● Registros de un conjunto de datos:

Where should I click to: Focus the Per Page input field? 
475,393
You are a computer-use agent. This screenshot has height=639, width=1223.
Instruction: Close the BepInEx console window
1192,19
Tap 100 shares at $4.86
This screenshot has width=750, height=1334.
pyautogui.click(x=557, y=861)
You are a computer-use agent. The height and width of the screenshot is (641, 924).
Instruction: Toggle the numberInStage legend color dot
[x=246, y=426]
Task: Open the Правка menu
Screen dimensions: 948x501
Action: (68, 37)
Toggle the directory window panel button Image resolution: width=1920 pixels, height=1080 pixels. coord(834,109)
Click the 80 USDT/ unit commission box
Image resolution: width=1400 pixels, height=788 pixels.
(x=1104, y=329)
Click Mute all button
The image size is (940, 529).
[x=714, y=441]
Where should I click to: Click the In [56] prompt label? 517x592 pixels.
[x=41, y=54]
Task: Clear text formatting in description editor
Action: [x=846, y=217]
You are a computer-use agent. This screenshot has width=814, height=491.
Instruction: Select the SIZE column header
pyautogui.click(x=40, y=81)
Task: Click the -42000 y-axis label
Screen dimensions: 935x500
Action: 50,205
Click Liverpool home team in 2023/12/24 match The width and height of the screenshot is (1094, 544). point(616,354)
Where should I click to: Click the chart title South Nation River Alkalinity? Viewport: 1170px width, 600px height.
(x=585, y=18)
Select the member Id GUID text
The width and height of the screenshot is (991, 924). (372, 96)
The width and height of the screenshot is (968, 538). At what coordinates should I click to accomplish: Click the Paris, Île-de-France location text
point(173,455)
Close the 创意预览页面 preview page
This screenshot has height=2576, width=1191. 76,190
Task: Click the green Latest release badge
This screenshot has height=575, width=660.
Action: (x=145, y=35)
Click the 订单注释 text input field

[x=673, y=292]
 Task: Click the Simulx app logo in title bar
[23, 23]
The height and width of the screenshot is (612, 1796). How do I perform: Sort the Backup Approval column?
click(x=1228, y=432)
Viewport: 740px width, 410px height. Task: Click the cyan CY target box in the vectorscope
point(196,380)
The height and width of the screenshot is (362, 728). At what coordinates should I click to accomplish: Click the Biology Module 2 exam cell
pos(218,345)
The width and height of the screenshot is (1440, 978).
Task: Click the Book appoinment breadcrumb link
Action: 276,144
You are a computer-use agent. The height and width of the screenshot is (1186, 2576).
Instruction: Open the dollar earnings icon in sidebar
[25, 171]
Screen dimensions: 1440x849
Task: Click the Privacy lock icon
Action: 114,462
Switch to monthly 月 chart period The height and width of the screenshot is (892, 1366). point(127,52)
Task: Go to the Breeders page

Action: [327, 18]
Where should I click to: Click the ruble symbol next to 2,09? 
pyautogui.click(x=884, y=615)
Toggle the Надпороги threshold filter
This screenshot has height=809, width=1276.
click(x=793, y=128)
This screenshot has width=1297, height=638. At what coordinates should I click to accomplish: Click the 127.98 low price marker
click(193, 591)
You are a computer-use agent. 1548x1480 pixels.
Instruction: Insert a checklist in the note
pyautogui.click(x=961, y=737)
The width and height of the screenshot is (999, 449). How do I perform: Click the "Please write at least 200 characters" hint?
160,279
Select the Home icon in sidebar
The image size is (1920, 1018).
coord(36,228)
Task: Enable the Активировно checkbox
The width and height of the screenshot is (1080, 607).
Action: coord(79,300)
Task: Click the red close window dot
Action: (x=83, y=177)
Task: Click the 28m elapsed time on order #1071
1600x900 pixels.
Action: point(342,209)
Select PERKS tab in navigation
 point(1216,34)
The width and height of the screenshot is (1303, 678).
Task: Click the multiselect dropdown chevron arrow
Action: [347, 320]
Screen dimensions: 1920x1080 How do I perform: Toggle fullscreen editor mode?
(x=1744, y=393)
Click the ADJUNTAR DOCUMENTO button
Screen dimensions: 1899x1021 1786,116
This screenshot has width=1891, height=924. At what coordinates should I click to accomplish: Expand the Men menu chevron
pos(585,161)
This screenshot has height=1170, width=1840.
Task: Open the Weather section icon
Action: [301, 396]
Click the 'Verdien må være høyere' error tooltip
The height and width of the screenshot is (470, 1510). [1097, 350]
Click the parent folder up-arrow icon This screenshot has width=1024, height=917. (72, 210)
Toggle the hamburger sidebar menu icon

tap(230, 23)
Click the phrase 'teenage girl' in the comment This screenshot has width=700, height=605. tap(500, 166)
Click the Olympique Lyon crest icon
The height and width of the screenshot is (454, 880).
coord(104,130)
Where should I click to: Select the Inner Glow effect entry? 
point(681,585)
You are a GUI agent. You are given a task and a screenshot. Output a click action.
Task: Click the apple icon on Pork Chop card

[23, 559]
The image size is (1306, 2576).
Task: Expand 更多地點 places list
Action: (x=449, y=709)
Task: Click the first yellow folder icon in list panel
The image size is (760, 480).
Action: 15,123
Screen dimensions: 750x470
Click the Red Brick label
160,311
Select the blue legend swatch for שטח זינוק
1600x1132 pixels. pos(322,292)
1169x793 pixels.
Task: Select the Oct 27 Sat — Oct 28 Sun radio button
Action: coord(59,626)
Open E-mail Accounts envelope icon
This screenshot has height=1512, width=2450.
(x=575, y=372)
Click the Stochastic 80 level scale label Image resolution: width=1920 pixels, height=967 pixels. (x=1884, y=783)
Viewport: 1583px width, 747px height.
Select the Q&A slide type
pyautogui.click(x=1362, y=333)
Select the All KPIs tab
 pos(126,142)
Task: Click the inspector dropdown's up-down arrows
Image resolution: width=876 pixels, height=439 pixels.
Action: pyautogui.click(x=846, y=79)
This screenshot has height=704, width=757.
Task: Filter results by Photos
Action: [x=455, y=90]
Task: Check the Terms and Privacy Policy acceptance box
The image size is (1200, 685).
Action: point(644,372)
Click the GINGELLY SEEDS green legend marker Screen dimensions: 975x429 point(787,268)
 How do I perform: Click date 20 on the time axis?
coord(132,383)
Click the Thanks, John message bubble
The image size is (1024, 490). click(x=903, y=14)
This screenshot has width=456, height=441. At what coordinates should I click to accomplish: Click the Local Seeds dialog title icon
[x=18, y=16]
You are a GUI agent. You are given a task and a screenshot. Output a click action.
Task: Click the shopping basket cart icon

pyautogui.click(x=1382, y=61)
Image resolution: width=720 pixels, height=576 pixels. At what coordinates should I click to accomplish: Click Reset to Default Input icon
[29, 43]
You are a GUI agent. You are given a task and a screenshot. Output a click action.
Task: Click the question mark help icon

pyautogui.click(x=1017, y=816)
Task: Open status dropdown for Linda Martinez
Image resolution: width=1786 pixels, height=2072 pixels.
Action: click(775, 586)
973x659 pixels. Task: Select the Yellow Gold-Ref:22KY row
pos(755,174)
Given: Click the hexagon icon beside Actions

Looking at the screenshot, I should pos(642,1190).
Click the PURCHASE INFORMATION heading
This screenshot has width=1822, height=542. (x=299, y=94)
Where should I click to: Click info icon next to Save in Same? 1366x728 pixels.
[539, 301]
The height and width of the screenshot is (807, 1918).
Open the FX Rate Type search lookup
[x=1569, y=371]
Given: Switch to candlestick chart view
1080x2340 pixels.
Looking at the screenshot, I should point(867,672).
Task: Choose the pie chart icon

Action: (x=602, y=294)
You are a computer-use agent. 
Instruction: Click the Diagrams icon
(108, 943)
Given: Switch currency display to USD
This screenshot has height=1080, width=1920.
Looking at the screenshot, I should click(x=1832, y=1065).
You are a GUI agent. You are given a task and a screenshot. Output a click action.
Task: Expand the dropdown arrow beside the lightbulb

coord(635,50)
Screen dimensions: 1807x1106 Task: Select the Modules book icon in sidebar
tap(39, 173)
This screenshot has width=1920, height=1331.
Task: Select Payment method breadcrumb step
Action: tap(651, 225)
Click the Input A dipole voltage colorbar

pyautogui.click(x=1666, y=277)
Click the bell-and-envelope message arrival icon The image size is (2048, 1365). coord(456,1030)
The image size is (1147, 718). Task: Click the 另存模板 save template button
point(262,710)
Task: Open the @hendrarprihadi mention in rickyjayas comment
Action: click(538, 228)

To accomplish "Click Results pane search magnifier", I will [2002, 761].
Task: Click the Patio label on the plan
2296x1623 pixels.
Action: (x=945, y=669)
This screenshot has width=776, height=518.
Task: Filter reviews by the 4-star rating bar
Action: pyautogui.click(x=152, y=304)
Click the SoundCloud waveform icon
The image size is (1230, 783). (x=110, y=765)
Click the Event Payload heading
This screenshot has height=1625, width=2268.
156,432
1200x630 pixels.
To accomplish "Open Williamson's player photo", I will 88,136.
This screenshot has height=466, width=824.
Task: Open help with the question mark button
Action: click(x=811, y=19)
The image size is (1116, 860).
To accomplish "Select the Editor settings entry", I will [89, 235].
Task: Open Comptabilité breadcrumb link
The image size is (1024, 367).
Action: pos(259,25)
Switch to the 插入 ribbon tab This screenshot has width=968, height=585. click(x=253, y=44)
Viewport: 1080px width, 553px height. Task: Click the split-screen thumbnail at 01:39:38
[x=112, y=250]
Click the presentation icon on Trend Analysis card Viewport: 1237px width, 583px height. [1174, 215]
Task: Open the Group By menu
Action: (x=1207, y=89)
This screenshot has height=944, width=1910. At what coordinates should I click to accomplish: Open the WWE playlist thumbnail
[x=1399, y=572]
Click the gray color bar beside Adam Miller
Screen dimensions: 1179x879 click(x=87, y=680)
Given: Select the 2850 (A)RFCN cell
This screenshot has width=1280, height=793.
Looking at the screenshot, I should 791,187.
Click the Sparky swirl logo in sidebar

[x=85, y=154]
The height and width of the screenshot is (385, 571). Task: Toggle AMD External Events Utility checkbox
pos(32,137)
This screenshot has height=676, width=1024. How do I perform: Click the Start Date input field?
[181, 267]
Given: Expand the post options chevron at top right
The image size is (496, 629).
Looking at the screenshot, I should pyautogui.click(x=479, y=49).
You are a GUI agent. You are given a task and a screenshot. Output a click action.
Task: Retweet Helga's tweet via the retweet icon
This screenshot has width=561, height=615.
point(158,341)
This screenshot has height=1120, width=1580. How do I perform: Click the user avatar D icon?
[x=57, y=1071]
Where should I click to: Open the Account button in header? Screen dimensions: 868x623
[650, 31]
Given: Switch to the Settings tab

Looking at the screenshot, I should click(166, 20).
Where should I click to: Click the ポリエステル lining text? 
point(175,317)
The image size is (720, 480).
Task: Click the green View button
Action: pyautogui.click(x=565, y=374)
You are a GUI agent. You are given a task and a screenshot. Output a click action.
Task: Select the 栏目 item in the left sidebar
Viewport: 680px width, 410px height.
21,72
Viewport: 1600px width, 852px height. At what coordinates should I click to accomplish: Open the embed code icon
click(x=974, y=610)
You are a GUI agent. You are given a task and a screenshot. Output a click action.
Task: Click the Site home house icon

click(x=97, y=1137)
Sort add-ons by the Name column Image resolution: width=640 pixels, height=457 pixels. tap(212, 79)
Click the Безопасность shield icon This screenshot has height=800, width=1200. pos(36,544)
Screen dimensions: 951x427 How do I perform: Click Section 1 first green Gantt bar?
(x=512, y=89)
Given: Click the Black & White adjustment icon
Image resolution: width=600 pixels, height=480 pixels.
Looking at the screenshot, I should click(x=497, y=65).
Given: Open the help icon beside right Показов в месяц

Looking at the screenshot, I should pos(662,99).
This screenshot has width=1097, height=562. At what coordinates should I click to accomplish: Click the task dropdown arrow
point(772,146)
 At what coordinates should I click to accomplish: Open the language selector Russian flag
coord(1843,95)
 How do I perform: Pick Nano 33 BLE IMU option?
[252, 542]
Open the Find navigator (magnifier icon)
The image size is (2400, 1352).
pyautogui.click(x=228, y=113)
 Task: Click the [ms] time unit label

● Instrucciones de la tarea: Vuelve a escribir sin ningún cambio los datos desde el comienzo hasta la línea que contiene "[x=673, y=292]", con esa línea incluida.

● Respuesta del ejercicio:
Where should I click to: Focus the Per Page input field? 
475,393
You are a computer-use agent. This screenshot has height=639, width=1223.
Instruction: Close the BepInEx console window
1192,19
Tap 100 shares at $4.86
This screenshot has width=750, height=1334.
pyautogui.click(x=557, y=861)
You are a computer-use agent. The height and width of the screenshot is (641, 924).
Instruction: Toggle the numberInStage legend color dot
[x=246, y=426]
Task: Open the Правка menu
Screen dimensions: 948x501
Action: (68, 37)
Toggle the directory window panel button Image resolution: width=1920 pixels, height=1080 pixels. coord(834,109)
Click the 80 USDT/ unit commission box
Image resolution: width=1400 pixels, height=788 pixels.
(x=1104, y=329)
Click Mute all button
The image size is (940, 529).
[x=714, y=441]
Where should I click to: Click the In [56] prompt label? 517x592 pixels.
[x=41, y=54]
Task: Clear text formatting in description editor
Action: [x=846, y=217]
You are a computer-use agent. This screenshot has width=814, height=491.
Instruction: Select the SIZE column header
pyautogui.click(x=40, y=81)
Task: Click the -42000 y-axis label
Screen dimensions: 935x500
Action: 50,205
Click Liverpool home team in 2023/12/24 match The width and height of the screenshot is (1094, 544). point(616,354)
Where should I click to: Click the chart title South Nation River Alkalinity? Viewport: 1170px width, 600px height.
(x=585, y=18)
Select the member Id GUID text
The width and height of the screenshot is (991, 924). (372, 96)
The width and height of the screenshot is (968, 538). At what coordinates should I click to accomplish: Click the Paris, Île-de-France location text
point(173,455)
Close the 创意预览页面 preview page
This screenshot has height=2576, width=1191. 76,190
Task: Click the green Latest release badge
This screenshot has height=575, width=660.
Action: (x=145, y=35)
Click the 订单注释 text input field

[x=673, y=292]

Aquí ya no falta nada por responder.